Here comes the Yiddish

Wed, 4 Dec 2002 11:07:47 -0000

> >I do not want us to go down the road of making a "language code" for
> >Portuguese written in the Arabic script.
>
> The mere fact that a formalism is potentially overly powerful isn't a
> problem in and of itself.  The fact that one can construct a
> AA-BB code for
> "Afrihili as spoken on Pitcairn Island" isn't a good argument
> against AA-BB
> codes, in the same way that one could conceivably express "Portuguese
> written in the Arabic script" isn't an argument against expressing
> orthographic variance at the level of different scripts.

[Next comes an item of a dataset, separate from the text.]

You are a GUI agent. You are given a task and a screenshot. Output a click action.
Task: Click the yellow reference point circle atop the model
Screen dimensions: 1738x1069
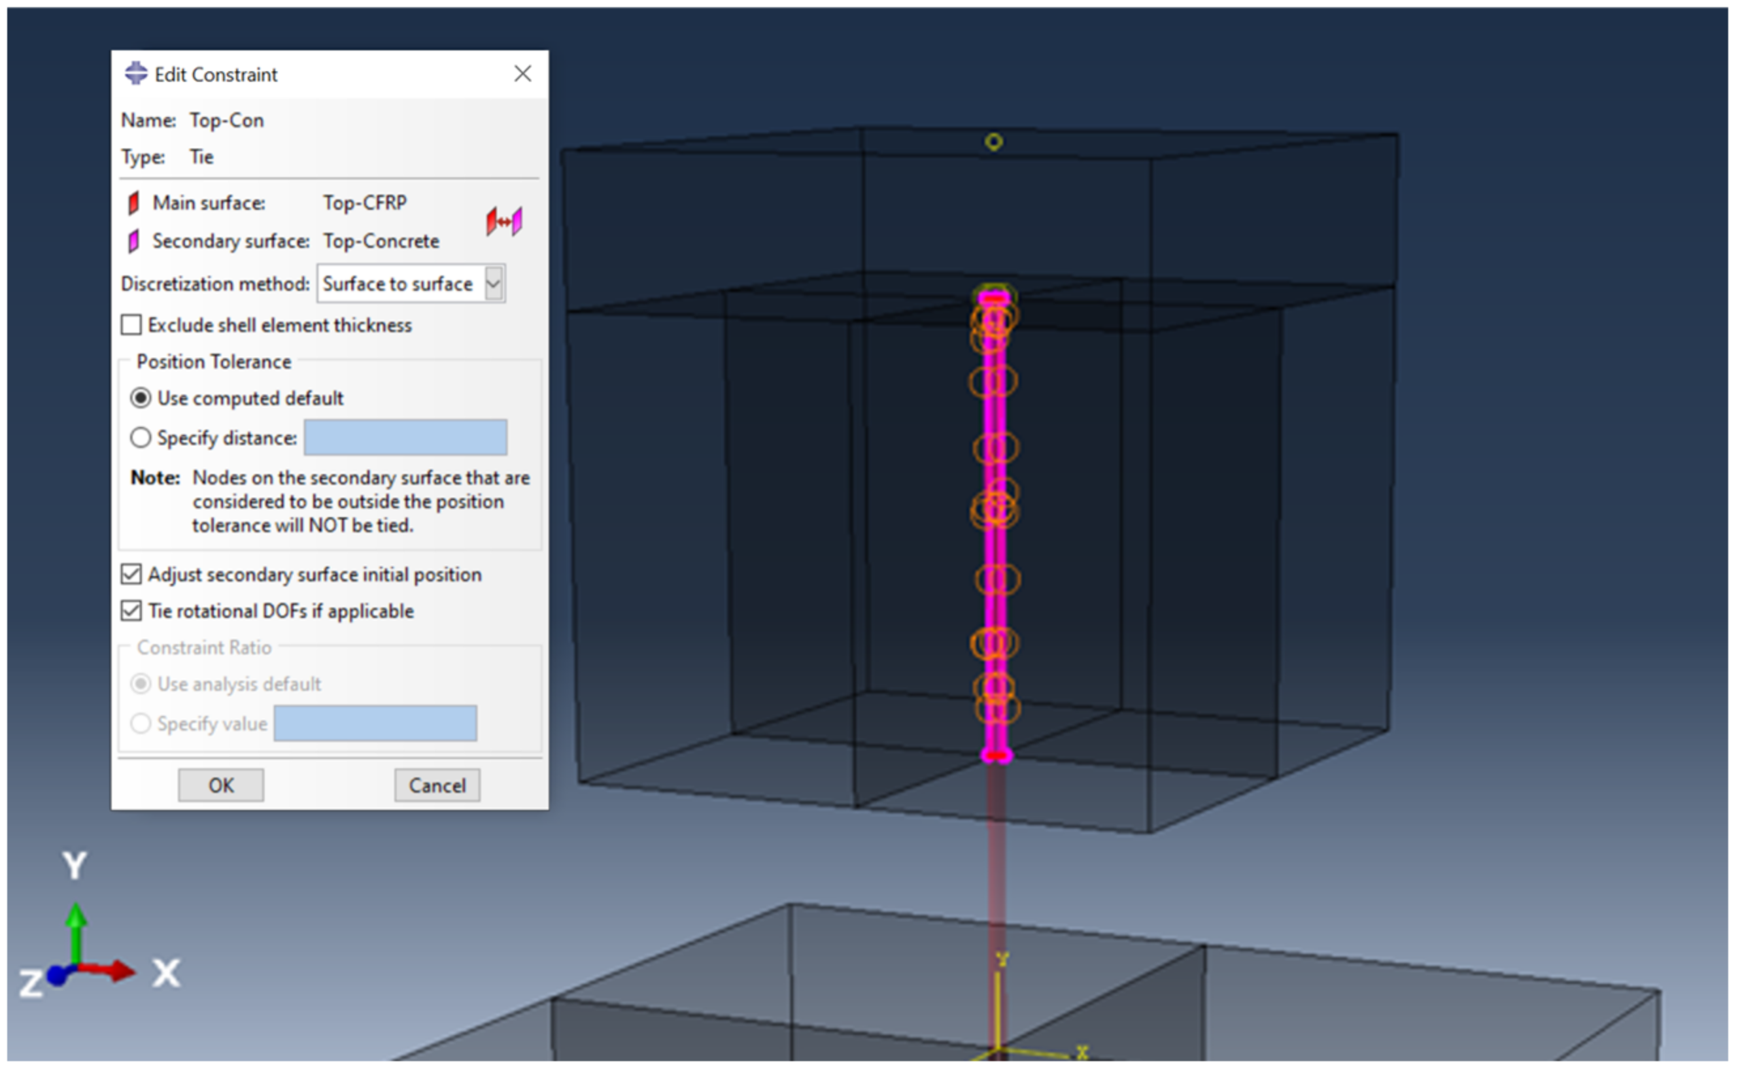[x=993, y=142]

Actually I think that example is a good argument against encoding
orthographic differences in RFC3066. I can use afh-PN and everyone will know
it is "Afrihili as spoken on Pitcairn Island" (although some optimisations
may just label it "unsupported language", at least they'll be accurate in
that assumption). We don't need to register it, it comes "for free" with the
aa-BB and aaa-BB conventions.

Now I don't need to elaborate here as to why we do this (that would be
teaching one's grandmother to suck eggs). My point is that I think the same
applies to orthographic differences. If we are to enable the encoding of
orthography (and I think we should, though whether within or without the
language code I'm not sure) we need to do so in a manner that similarly
gives us many language/orthography combinations "for free".

The problem isn't that 'one could conceivably express "Portuguese written in
the Arabic script"'. The problem is that currently, without registration,
one cannot. Yiddish in Hebrew, Yiddish in Roman, Portuguese in Arabic and
Old Irish in Ogham (one I'd personally like to see) should become encodable
in one fell swoop.